Everything I know about economics tells me that anytime that you artificially put price floors and price ceilings on anything - including wages - there are unintended consequences. I don't think they should have raised the minimum wage at all. Let the market decide what a fair wage is.

On the other hand, I do care about other people and think that people who are willing to go to work everyday deserve some minimum amount of money. I don't know what that minimum should be.

How do we square that circle? Increase the Earned Income Tax Credit and come up with a way to allow businesses to distribute the credit back to their employees just like we have a way now for employers to take payroll taxes.

Historically, raising the EITC has been popular among Republican and Democratic presidents. Giving more to the poor - who will definitely spend it - does a lot more for the economy than giving it to people who already have enough.


One thing I am curious about is what really would happen if we had no minimum wage. Anchoring bias is a pretty well known phenomenon. If you have a "cheap" item priced at $10, an "economic" item priced at $15 and an "expensive" item at $20 and they are functionally the same. People will choose the middle item.

I wonder if something similar is happening with wages. Because of the minimum wage, a business owner can hire someone to the minimum wage, or something slightly above, without too much thought other than knowing they can afford it generally. So the minimum may be artificially "sticking" wages lower than what they may otherwise be. Of course this is all conjecture and I have no kind of proof for this.

Also, while minimum wage laws are almost universally praised, they (along with a lot of things in the US) have a pretty sad history. https://mises.org/blog/racist-history-minimum-wage-laws


Another author who advocates for the removal of the minimum wage is Thomas Sowell, primarily because he views it as enforcing racism (similar reasoning as the link you referenced).

But I'm not sure about this line of thinking. We already do have this in that we have a hidden economy of undocumented workers, and while the lack of a MW provides more work, it also creates different tiers of society, and there is quite a lot of lock-in that perpetuates the cycle.

I could see us abandoning the minimum wage, but only if we make sure to foster the capitalist flexibility with incentives and protections to ensure that flexibility doesn't lead to a race to the bottom.


Minimum wage laws are not universally praised, those from the Austrian economic side would disagree with that statement. The minimum wage is as bad as licensing for hair wraps, it is a program to drive undesirables out of a market.
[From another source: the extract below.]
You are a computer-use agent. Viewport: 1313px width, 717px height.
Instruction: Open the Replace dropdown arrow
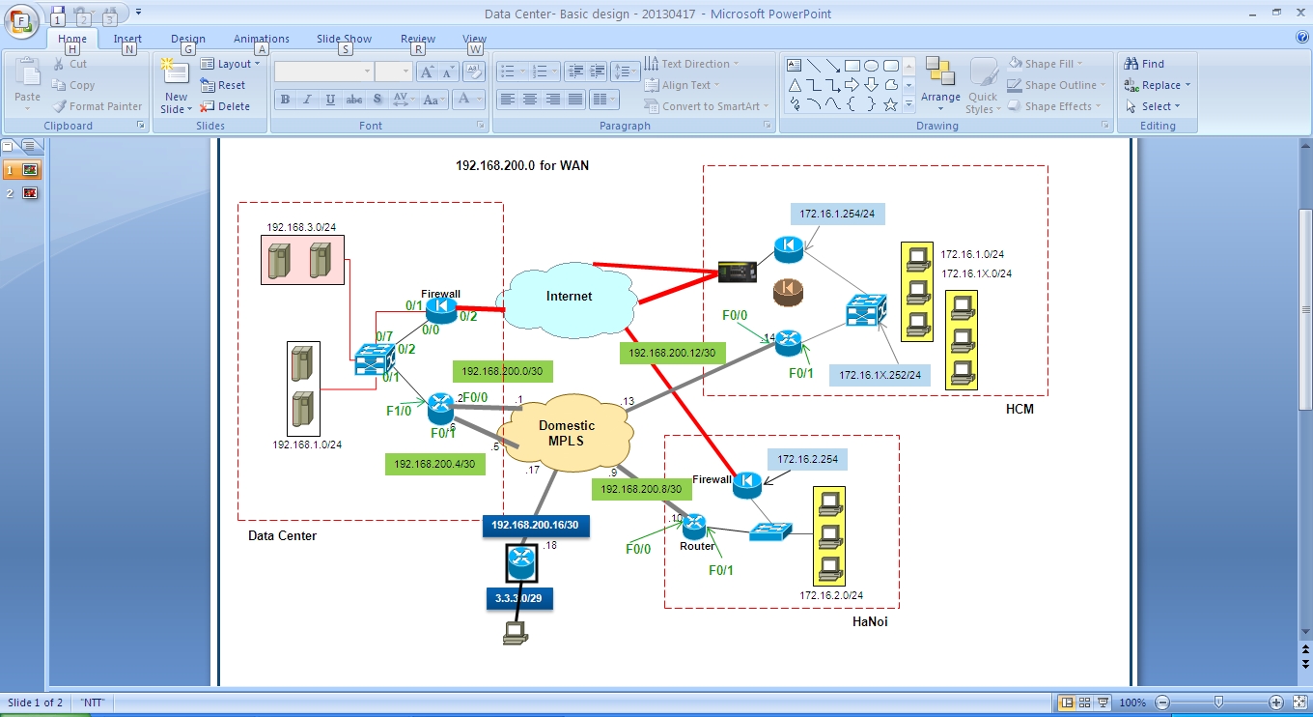coord(1187,85)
I said "almost" because I happen to be a person who pretty strongly agrees with Austrian economics. I'd think that linking a mises.org article might hint at that pretty strongly.

> One thing I am curious about is what really would happen if we had no minimum wage.

For what it's worth, Switzerland has no minimum wage.


I worked for a subway in college... before 9/11... and we could barely afford the promotions back then.

The franchise owners are at the mercy of the Subway corporation-- how it works is, they take all your money by requiring you to buy EVERYTHING from them at inflated prices. You're buying their meat, their bread, their cash registers, their people are remodeling your store, etc.

There used to be something called a sub club card. Basically, after 12 footlongs, you'd get a free one, which was tracked with stamps with your store number printed on them. We had to buy the stamps from corporate, the cards from corporate, and did they reimburse us for the free sandwich? No.


I assume the Costco they mentioned in passing still has the nation wide 1.50 hot dog and soda deal and Costco is a lot better place for workers in terms of wages and benefits over Subway. Did the writer forget this detail or did he drop it because it didn't match his narrative?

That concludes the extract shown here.